_Consigna de trabajo 1_. Según la reseña de Apostando a vivir, ¿en qué localidad trabajan Dawn y Jackie?
_Consigna de trabajo 2_. Reescribe como lista breve el párrafo de la reseña de Apostando a vivir que comienza con "La cuñada y mejor amiga de Dawn es Jackie", conservando sus datos principales.
_Consigna de trabajo 3_. Traduce al inglés esta oración de la reseña de Apostando a vivir: "El título original (Girls Night), por ejemplo, viene a cuento de las noches de los viernes, en que las protagonistas, junto a otras pocas amigas, se entregan al escolaso en la sala de Bingo del pueblito."

_Pasaje citado_.
══════════

Digámoslo de entrada. Hay un problema, no dos
ni tres, con esta película de Nick Hurran que avanza en plan de comedia sentimental, y es
que lo hace a partir del dato menos cómico que uno podría imaginar: un tumor cerebral
con metástasis múltiples. Ello no anula del todo la comicidad de Apostando a vivir,
o si se quiere su tierna y cálida ligereza, pero la atenúa ciertamente. No es fácil
sonreír cuando la muerte asoma la nariz, y eso es lo que ocurre a poco de empezar, cuando
a la pobre Dawn (Brenda Blethyn, la de Secretos y mentiras) se le declara ese
cáncer contra el que nada pueden hacer los facultativos.La cuñada y mejor amiga de Dawn es Jackie, otra cuarentona atractiva y
temperamental interpretada por Julie Walters. Además de cuñadas y amigas, Dawn y Jackie
son colegas, ya que se desempeñan como operarias en una fábrica de la pequeña localidad
británica de Rawtenstall. Sí, otra vez, un director inglés posa su mirada sobre la
clase trabajadora de provincias. Y no lo hace nada mal: este flanco de Apostando a
vivir tiene algo de ese calor de hogar con que Peter Cattaneo, en The Full Monty,
pintaba a los desocupados de Sheffield. Claro que la trama social está aquí muy en
segundo plano. La cotidianidad y la intimidad, las pequeñas glorias y caídas de estas
mujeres son las que desfilan con fluidez. El título original (Girls Night), por
ejemplo, viene a cuento de las noches de los viernes, en que las protagonistas, junto a
otras pocas amigas, se entregan al escolaso en la sala de Bingo del pueblito.

══════════

_Extractos de datos_.
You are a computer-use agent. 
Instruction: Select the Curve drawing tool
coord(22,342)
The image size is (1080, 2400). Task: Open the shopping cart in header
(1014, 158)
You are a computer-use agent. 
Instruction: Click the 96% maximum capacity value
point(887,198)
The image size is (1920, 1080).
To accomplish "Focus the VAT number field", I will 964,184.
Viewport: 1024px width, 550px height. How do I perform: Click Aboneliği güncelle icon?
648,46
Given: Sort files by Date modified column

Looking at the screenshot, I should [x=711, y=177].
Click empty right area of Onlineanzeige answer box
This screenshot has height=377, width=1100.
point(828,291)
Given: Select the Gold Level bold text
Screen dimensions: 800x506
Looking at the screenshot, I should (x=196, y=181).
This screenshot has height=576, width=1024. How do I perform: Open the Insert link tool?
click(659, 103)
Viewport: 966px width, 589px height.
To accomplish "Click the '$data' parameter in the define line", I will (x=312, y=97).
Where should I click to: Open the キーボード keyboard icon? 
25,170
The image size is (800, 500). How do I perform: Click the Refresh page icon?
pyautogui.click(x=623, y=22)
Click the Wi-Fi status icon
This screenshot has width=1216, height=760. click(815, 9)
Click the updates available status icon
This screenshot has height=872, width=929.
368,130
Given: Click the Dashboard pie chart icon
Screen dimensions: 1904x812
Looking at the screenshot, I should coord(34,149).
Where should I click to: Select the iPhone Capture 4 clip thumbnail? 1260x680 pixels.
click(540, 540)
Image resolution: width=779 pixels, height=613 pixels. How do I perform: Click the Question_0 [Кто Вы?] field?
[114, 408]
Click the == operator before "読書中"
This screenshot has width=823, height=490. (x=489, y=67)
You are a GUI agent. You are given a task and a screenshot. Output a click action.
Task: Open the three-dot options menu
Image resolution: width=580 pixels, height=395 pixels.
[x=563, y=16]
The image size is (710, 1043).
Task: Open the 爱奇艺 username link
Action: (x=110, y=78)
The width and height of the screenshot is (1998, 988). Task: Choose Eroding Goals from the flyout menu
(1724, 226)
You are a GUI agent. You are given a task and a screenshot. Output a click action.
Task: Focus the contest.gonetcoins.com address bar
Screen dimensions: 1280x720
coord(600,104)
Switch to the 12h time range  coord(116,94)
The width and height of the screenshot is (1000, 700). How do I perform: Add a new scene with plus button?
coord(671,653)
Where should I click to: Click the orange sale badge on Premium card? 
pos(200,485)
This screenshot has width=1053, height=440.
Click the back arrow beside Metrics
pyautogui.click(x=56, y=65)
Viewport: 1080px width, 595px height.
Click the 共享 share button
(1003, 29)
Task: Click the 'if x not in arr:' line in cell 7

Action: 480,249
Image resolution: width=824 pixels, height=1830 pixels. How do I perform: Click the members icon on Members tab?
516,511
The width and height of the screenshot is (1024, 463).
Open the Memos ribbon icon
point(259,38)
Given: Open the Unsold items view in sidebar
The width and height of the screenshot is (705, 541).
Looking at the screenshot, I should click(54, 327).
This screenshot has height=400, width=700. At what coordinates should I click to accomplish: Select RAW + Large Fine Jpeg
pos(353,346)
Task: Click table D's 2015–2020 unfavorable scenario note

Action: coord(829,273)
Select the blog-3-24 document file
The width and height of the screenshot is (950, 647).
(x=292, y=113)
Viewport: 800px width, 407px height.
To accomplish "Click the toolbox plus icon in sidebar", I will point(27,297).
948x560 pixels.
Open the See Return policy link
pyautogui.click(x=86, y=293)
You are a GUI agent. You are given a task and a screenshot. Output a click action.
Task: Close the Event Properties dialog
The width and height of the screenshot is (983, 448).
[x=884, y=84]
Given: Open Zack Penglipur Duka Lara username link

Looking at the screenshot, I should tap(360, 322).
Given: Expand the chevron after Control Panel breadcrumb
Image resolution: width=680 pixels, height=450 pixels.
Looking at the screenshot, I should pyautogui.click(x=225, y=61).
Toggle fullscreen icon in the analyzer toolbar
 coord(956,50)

══════════

_Respuesta escrita 1_. En Rawtenstall, una pequeña localidad británica, donde son operarias en una fábrica.

_Respuesta escrita 2_.
- Jackie, cuñada y mejor amiga de Dawn, es una cuarentona atractiva y temperamental interpretada por Julie Walters.
- Dawn y Jackie trabajan como operarias en una fábrica de Rawtenstall, pequeña localidad británica.
- Un director inglés vuelve a retratar a la clase trabajadora de provincias, con un calor de hogar parecido al de The Full Monty, de Peter Cattaneo.
- La trama social queda en segundo plano frente a la cotidianidad y la intimidad de estas mujeres.
- El título original (Girls Night) alude a las noches de los viernes en que las protagonistas y otras amigas juegan en la sala de Bingo del pueblo.

_Respuesta escrita 3_. The original title (Girls Night), for example, refers to Friday nights, when the protagonists, together with a few other friends, give themselves over to gambling in the little town's Bingo hall.